Während manche Leute einen spontanen „Tag am Meer“ für eine hirnrissige Schnapsidee halten dürften, gibt es sicher auch viele Leute, für die schon so etwas vergleichsweise Unspektakuläres wie ein ungeplanter Ausflug an die Ostsee das Außergewöhnlichste, Abgefahrenste, im positiven Sinn „Verrückteste“ war, was sie jemals in ihrem Leben gemacht haben.

Und es gibt auch Menschen, die alles auf- und sich auf unbestimmte Zeit auf Reise be-geben haben und dabei sehr glücklich sind.

Hier spielt einmal mehr die individuelle Prägung des Unterbewusstseins die entscheidende Rolle: Was „sagt“ das Unterbewusstsein zu Themen wie Spritverbrauch, Risiko (mehrere Stunden Autofahrt nach einer durchfeierten Nacht können selbst für einen nüchternen Fahrer anstrengend werden), gesellschaftliche Normen, Zimmerpreise in der Hochsaison… – aber natürlich auch:

Welche Erfahrungen hat es schon mit ähnlich spontanen Aktionen oder mit Horizonterweiterungen allgemein gemacht?
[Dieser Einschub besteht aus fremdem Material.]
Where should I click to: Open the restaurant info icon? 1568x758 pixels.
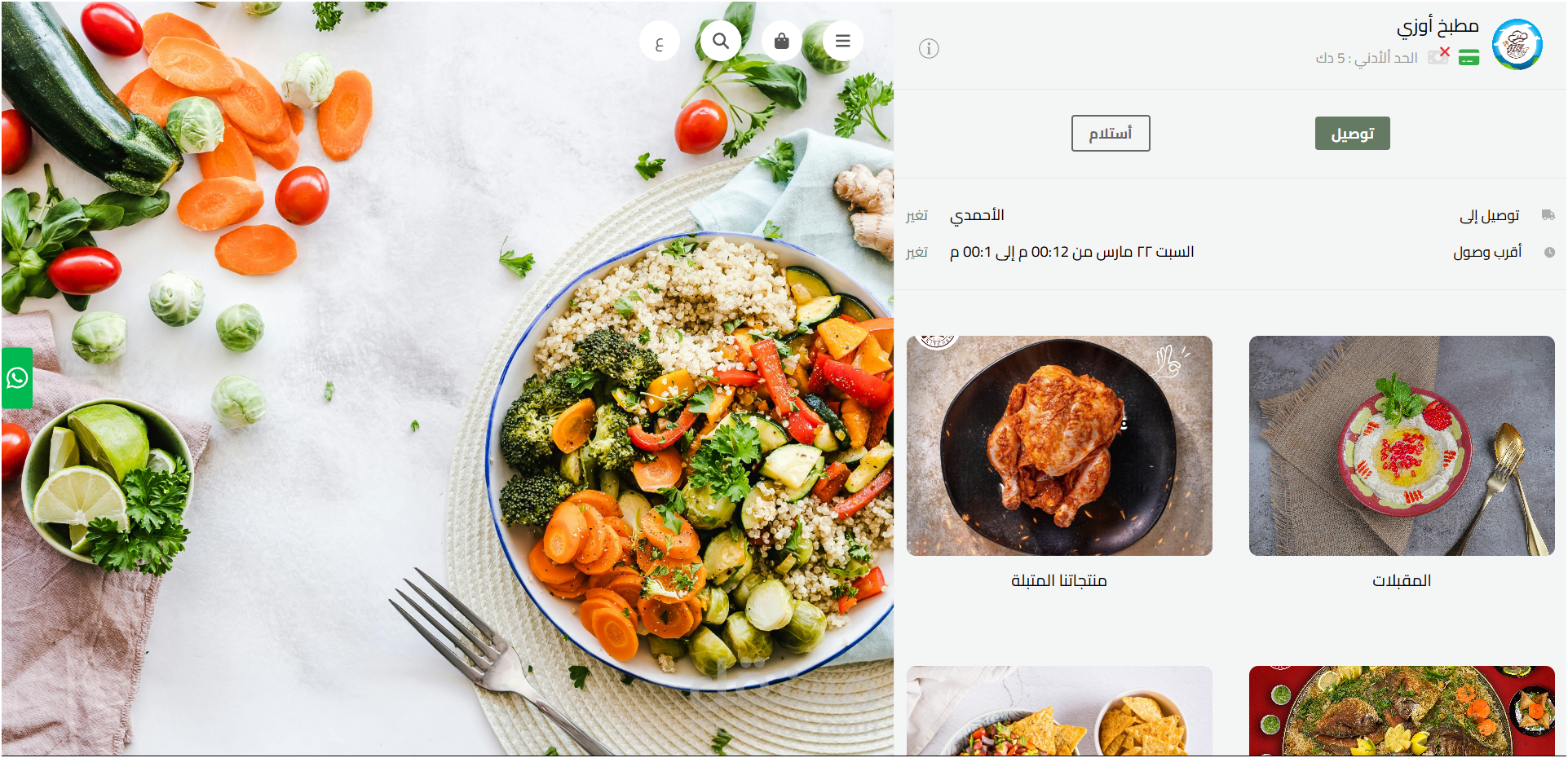pyautogui.click(x=929, y=49)
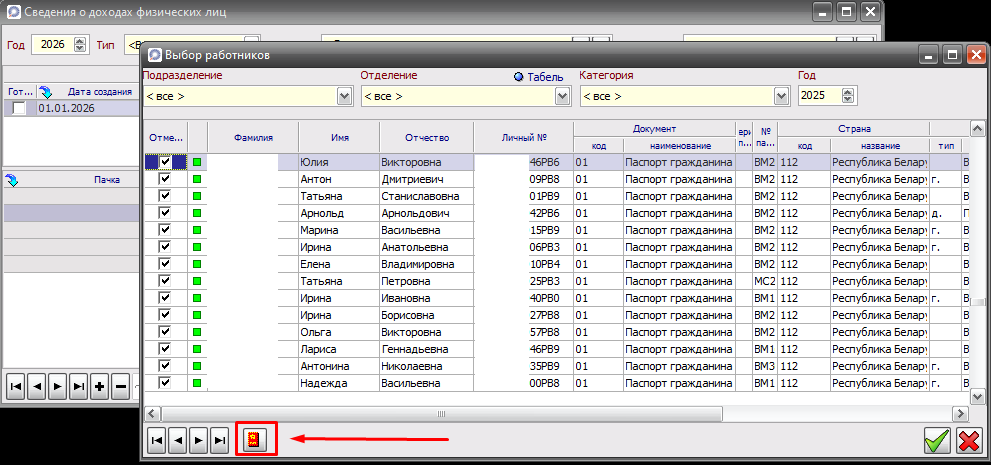This screenshot has width=991, height=465.
Task: Delete record with minus icon
Action: [x=121, y=385]
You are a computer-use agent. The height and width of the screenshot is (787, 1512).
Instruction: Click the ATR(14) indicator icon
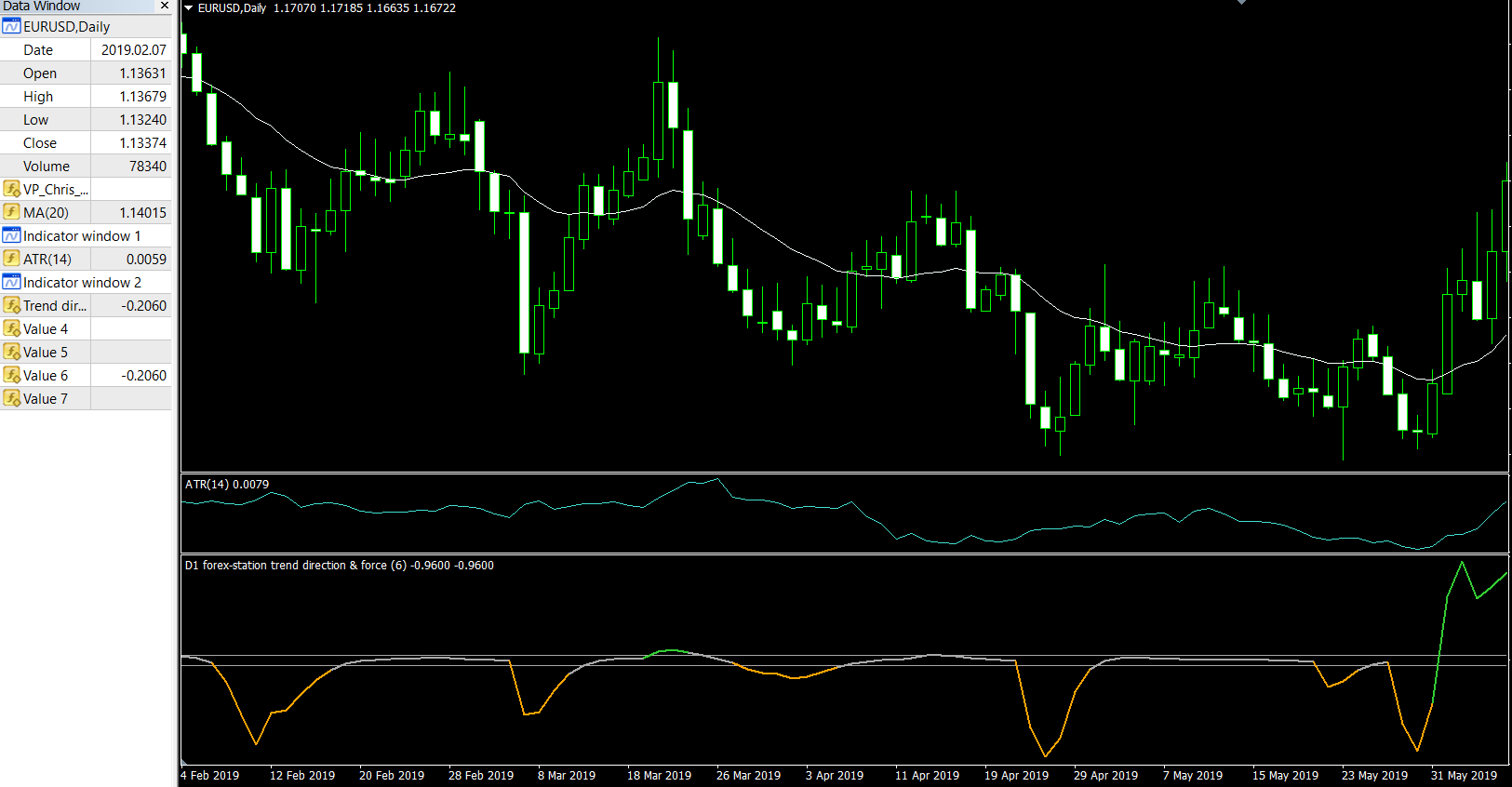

Wurde es darauf konditioniert (zum Beispiel durch Belohnung/Bestrafung), vorgegebene Bahnen stets einzuhalten oder genießt es die Freiheit, auch mal neue Wege zu gehen?

Die unvorstellbar vielen gemachten Erfahrungen, die darüber gespeicherten Informationen sowie die Verknüpfung und die Gewichtung derselben sind es, die letztlich zu einer bestimmten Entscheidung führen, so auch für oder gegen einen spontanen Kurztrip an die Ostsee.

Zu welchem Ergebnis das Unterbewusstsein auch immer kommen mag, ob die Vernunft siegt oder die Neugierde – das ist natürlich jedermanns und jederfraus persönliche Sache.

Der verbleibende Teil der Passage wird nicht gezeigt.